Mark Urban, meanwhile, commented wisely: "Not sure British journos learnt much from Iraq 2003, to judge from hyping of UK role, use of dubious intelligence and talk of limited air action as 'war'."
2. Jonathan Simons, of Policy Exchange, the think tank, said last week that someone ought to write an article about going in search of Nicky Morgan, the new Education Secretary. "Call it Finding NiMo."
3. Also last week, Miss Mossley told Jonathan Reynolds, the Labour MP for Stalybridge and Hyde:
"My son met you at school today. I told him you were Shadow Energy Minister and he briefly thought you were a necromancer."

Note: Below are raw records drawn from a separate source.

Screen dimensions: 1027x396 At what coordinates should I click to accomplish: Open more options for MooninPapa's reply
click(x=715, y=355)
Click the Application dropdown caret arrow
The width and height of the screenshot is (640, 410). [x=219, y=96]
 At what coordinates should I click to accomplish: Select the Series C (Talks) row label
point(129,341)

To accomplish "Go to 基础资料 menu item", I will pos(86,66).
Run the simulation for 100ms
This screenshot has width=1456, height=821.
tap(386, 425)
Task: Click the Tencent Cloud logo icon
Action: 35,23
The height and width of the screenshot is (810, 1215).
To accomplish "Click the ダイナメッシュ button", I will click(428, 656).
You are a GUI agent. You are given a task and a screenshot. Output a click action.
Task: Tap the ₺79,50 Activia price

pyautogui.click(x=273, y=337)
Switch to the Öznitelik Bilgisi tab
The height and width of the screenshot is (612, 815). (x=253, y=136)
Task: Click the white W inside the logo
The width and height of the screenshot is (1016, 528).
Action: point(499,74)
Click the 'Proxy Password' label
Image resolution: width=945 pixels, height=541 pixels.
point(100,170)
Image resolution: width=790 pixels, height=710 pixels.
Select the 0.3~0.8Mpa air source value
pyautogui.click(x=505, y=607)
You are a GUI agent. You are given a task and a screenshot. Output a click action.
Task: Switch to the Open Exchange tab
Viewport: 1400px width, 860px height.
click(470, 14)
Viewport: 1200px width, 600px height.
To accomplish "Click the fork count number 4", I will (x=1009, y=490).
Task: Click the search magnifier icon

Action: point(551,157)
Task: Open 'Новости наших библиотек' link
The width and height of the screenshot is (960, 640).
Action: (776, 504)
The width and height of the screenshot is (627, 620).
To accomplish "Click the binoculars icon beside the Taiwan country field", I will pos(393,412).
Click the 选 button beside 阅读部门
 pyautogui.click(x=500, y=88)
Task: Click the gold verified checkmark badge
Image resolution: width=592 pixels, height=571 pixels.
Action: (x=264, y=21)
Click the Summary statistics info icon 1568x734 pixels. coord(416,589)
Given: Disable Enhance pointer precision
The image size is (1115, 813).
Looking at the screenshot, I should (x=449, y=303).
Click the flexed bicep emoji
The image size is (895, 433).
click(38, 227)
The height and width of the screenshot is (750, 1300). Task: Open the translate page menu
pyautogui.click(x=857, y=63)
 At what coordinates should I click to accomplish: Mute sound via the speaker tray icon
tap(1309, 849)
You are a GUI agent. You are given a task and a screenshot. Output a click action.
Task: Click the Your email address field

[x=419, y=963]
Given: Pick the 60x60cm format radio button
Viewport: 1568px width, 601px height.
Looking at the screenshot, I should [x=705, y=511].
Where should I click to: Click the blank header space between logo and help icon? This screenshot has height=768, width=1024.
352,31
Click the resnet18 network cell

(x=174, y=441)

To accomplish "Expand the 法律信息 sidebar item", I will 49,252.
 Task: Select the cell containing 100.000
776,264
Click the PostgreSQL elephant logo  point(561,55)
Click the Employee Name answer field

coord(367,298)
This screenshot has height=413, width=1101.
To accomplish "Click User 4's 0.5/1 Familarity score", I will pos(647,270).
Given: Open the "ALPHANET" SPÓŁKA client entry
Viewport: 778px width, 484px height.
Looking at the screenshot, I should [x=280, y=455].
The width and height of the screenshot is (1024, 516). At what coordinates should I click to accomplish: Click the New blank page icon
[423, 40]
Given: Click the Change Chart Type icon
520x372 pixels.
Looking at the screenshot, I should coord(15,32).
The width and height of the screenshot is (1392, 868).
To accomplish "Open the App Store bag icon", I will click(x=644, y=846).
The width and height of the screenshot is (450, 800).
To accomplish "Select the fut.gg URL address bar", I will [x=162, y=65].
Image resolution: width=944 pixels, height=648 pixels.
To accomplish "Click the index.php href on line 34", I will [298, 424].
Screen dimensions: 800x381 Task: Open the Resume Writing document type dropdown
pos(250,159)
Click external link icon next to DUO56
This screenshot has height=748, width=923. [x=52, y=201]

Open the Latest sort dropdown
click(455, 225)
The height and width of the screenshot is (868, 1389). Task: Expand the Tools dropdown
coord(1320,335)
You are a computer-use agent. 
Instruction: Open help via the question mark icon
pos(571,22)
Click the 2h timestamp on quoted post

(I did not know that necromantia, in late Latin, became nigromantia in medieval Latin, by association with niger, black, and nigromancie in Middle English, before reverting in the 16th century to necromancy, "to conform with the late Latin form".)
4. A bet on the UKIP vote at the general election: Sunder Katwala recorded a £100 bet as the party started its annual conference in Doncaster. David Goodhart, author of The British Dream: Successes and Failures of Post-war Immigration, said that UKIP would win 8.5 per cent or less of the vote. Matthew Goodwin, co-author of Revolt on the Right, said it would win more than 8.5 per cent.
5. In 1906 the Review of Reviews asked 45 Labour MPs what book had most influenced them. Here are their answers, via Dan Jackson:
________
6. Finally, thanks to Mark O'Neill for this:
"Looking after a chocolate bar for someone. Yes, I am a Guardian of the Galaxy."